| Directions for this task |
Repeat the material below word for word, starting with the line that contains "Task: Select 9:21 - 640x1536 portrait" and going on through the line that contains "point(578,121)".

| Records shown |
****************
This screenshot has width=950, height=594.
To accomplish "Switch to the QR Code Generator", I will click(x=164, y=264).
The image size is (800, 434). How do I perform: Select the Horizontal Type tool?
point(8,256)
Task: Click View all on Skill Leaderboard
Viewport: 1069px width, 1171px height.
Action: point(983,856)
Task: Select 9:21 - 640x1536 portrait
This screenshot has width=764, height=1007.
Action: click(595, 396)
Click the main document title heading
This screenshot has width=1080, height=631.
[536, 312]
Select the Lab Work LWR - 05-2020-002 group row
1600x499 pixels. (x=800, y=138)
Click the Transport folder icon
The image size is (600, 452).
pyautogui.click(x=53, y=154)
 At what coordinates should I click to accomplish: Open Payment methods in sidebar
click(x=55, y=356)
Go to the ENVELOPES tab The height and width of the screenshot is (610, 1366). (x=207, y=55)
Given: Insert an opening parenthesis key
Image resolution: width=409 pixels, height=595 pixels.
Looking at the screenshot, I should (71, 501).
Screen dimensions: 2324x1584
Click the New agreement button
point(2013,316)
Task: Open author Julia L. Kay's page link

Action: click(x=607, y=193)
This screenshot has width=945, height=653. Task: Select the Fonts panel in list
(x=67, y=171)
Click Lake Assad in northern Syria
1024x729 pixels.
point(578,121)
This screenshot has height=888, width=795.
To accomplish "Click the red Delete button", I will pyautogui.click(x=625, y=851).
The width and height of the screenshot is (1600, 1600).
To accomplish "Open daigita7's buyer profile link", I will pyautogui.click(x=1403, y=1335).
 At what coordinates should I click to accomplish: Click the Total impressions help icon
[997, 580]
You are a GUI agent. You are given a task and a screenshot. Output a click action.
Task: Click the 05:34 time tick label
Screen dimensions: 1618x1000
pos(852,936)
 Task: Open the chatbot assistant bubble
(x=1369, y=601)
****************
| Task response |
Task: Select 9:21 - 640x1536 portrait
This screenshot has width=764, height=1007.
Action: click(595, 396)
Click the main document title heading
This screenshot has width=1080, height=631.
[536, 312]
Select the Lab Work LWR - 05-2020-002 group row
1600x499 pixels. (x=800, y=138)
Click the Transport folder icon
The image size is (600, 452).
pyautogui.click(x=53, y=154)
 At what coordinates should I click to accomplish: Open Payment methods in sidebar
click(x=55, y=356)
Go to the ENVELOPES tab The height and width of the screenshot is (610, 1366). (x=207, y=55)
Given: Insert an opening parenthesis key
Image resolution: width=409 pixels, height=595 pixels.
Looking at the screenshot, I should (71, 501).
Screen dimensions: 2324x1584
Click the New agreement button
point(2013,316)
Task: Open author Julia L. Kay's page link

Action: click(x=607, y=193)
This screenshot has width=945, height=653. Task: Select the Fonts panel in list
(x=67, y=171)
Click Lake Assad in northern Syria
1024x729 pixels.
point(578,121)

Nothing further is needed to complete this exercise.